In other words, if you are a heterosexual man participating in a homosexual act you deserve the death penalty not for the act per se, but for the pagan worship.
But, of course, as we have learned from King Solomon’s sad lesson when he acted according to what he thought was the meaning of certain commandments rather than obey the text of the commandments as is – we are not permitted to declare that since we figured out the purpose of a commandment we can sidestep it.
However, I could cite one Talmudic source to support Rabbi Cardozo’s speculation which does not include relying on Maimonides’ pagan theory. In Sanhedrin 9b, Rav Yosef says that if a man was raped by another man, he and a kosher witness can combine their testimonies against the active homosexual offender. However, if the act was approved by the victim, this means he is a wicked man who is disqualified from testifying. At which point Rava intervenes, citing the principle that a man is not allowed to incriminate himself, which means that his testimony is accepted.

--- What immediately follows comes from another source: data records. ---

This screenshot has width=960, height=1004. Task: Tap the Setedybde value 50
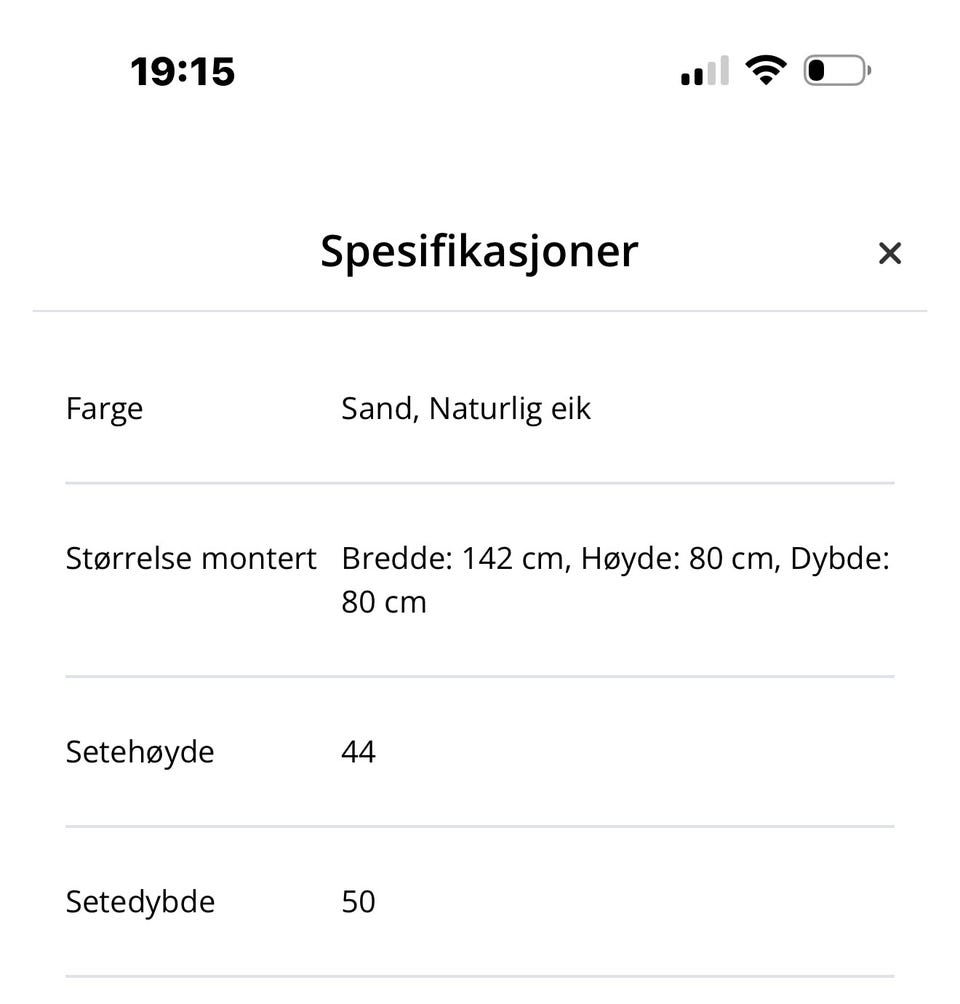coord(358,902)
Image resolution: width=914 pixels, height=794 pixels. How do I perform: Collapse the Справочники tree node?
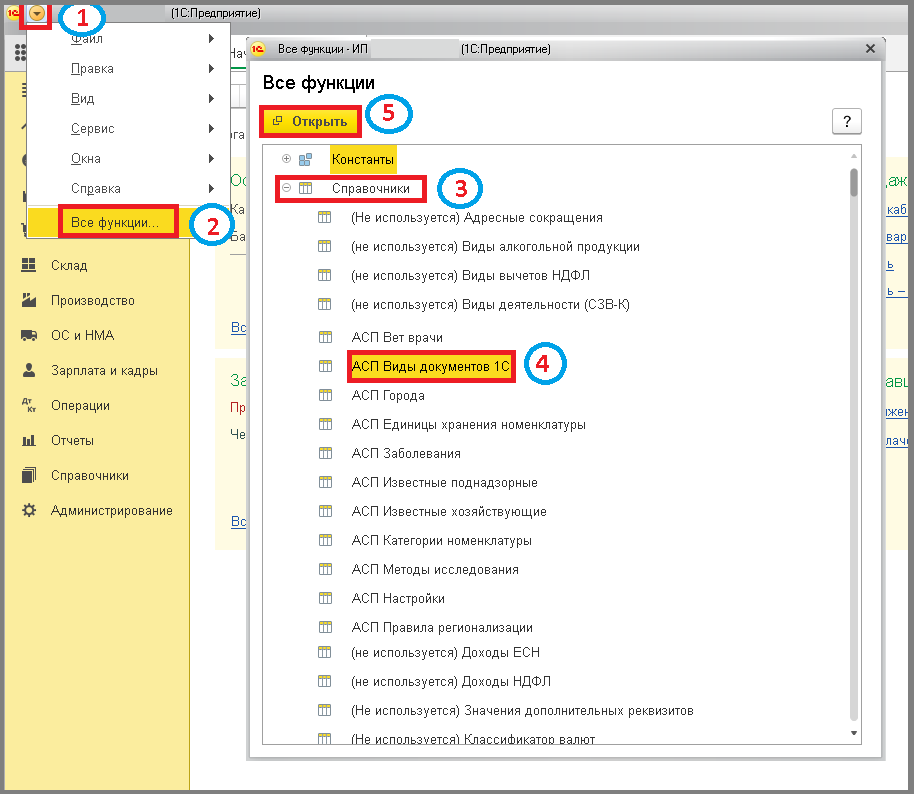[286, 188]
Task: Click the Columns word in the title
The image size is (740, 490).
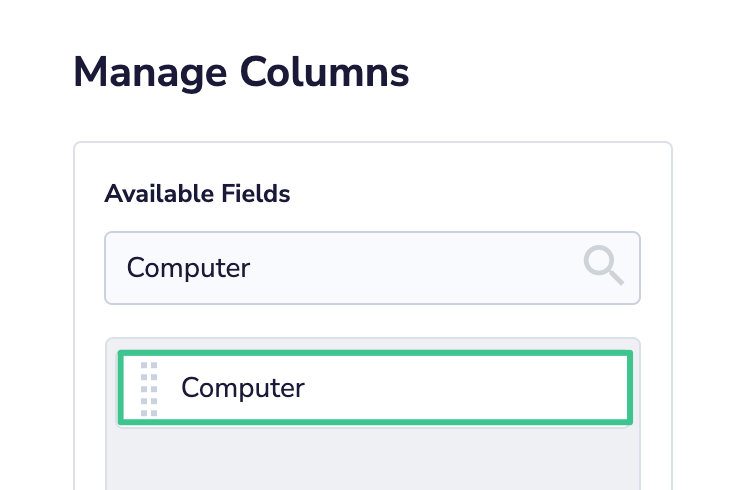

The conclusion is that being a willful homosexual does not make the victim a wicked man – because all we know about his proclivity came from him, and as long as he is the only source, he may be openly homosexual and serve as an acceptable witness.
There is a huge difference, though, between being accepted as a witness against your rapist and being ordained by Rabbi Daniel Landes at the Jerusalem Theater before 200 guests. That was the real reason why YCT rejected Daniel Atwood, and why the left has been celebrating his ordination. Atwood is demanding to be recognized as a halachically-ordained rabbi who declares his defiance of a Torah commandment.
That cannot be.
In an op-ed titled “We Orthodox Jews desperately need gay rabbis,” Rabbi Daniel Landes wrote various versions of what I wrote above, most of which stressed the need to accept the homosexual Orthodox Jew as member of the community, which has been a given in most modern Orthodox communities around the world. We won’t let you have a chupah in our shul, but if you and your homosexual spouse show up Shabbat morning, we’ll give you an aliya.
But them Landes strays so far off the most liberal path of known Jewish Orthodoxy, writing: “Gay Orthodox rabbis will be able to ask more from their ‘congregants’ (sic.) than straight ones in all sorts of religious and communal areas, for they possess a shared experience and language – and thus credibility. A gay Orthodox rabbi presents a role model for young people who report that they are sorely alone in deciding the course of their lives. A gay Orthodox rabbi will be someone to emulate, to debate and to confide in as they mature.”
And that, folks, is the essence of the plan the left has in store for Orthodox Jews. It’s not a conspiracy, it’s a natural progressive dialectic, assimilating our values in the values of the culture at large. This assertion on Landes’ part, which puts in question the validity of appointing any prison chaplain who hasn’t stabbed anybody, is not only un-Orthodox (pun intended), it is un-Jewish.
I have argued in the past that since the historic semicha was interrupted some time in the fifth century CE, no rabbi, technically speaking, is ordained, which opens up the possibility of receiving halachic decisions (certainly advice) from learned women, whether we call them “Rabbi” or not. But these women don’t advocate transgressing Torah commandments!
It appears that Rabbi Landes removed himself from the boundaries of Orthodox Judaism with his defiant “ordination.”